Klinkenborg on the Cosmos

Over at Times $elect, Verlyn Klinkenborg (the E.B. White of our time) has written an eloquent meditation on our changing scientific knowledge of the night sky. After reviewing some of the universe's stranger facts - the age of light, the absence of time, the way galaxies "violently intersift" - he concludes with a lovely soliloquy on the strangeness of science. Hamlet said it best: "There are more things in heaven and earth, Horatio, Than are dreamt of in your philosophy."

Science is a cultural enterprise, of course, like everything else humans do, and it sometimes suffers from characteristically human flaws. But the recentness -- or, to put it another way, the evolution -- of what we know about the universe around us doesn't reveal the indeterminacy of science. It reveals the extraordinary intellectual and imaginative yields that a self-critical, self-evaluating, self-testing, experimental search for understanding can generate over time.

We know the universe to be a very different -- and in every way more amazing -- place than we did even a generation ago. We have no idea how much more surprising it will turn out to be in the years -- not to mention the eons -- ahead, should we manage to survive as a species that is able to do science. If what you want from life is a constant, fixed, unchanging truth, then the spate of fresh news from science can only seem bewildering. But the unchanging truths that people cling to in this inconstant world tend to rest on unexamined and untestable assumptions. At their best they are permanent ethical truths, which cannot be contradicted by the open-ended possibilities of scientific exploration. At their worst, they are mere dogma and deserve to be contradicted.

To me, the open-endedness of science isn't its failing. It is its very beauty. Each answer is merely the prelude to the next question, and you never know when you'll come upon an answer that forces you to rethink almost everything. This is as true in biology -- itself overwhelmed by recent knowledge -- as it is in cosmology. Yet many people can't help hoping for a final set of answers. "So how old is it really -- and how big is it really?" they ask about the universe, with an emphasis on "really." The fact that the answer depends on when you happen to ask it -- 1931, 1955, 2003, today -- seems to many people to imply that science has no answers worth giving.

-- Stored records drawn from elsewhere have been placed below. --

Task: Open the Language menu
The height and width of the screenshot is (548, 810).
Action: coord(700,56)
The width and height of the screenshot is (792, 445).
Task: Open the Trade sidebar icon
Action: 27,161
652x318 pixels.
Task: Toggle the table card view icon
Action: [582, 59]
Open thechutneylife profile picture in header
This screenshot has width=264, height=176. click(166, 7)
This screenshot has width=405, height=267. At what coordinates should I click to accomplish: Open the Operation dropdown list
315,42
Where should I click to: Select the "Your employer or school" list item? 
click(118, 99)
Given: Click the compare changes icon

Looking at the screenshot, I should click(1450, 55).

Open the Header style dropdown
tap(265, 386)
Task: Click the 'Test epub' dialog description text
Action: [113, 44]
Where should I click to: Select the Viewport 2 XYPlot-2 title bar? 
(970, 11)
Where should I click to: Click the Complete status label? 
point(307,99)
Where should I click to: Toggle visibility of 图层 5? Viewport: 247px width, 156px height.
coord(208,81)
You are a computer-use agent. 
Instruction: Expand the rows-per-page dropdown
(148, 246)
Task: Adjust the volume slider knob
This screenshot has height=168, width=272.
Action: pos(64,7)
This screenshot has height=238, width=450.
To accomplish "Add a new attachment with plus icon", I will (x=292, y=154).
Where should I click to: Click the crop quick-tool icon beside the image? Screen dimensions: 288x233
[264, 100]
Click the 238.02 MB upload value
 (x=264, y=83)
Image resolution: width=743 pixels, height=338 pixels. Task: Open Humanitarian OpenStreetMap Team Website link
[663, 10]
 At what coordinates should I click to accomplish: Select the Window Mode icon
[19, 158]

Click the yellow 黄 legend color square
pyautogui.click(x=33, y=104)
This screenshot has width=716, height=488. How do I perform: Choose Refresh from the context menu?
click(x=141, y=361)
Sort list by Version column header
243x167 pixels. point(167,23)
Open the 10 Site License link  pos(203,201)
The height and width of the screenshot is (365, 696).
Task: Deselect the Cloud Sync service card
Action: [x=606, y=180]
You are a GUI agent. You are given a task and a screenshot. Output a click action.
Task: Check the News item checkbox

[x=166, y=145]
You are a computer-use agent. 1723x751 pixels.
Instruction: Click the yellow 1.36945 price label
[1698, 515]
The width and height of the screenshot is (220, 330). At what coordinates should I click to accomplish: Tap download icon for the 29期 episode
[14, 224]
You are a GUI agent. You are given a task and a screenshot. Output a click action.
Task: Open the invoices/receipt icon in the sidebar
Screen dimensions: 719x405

But this is simply the bias inherent in living in the "now." Stated as a sentence, that bias goes like this: "We're here now, so we expect some answers." Think about those analogies meant to convey the immensity of time. They always end in the present. Mankind emerges in the Garment District or at 11 seconds to midnight, and then what? The clock stops at the current time, as if the game is over. But there is no time limit on the questions science asks, and there is very little likelihood of a final set of answers. Humanity emerges, looks up at the stars, and soon there is a probe in space telling us that most of what exists is stuff we can't identify. Who would want it any other way?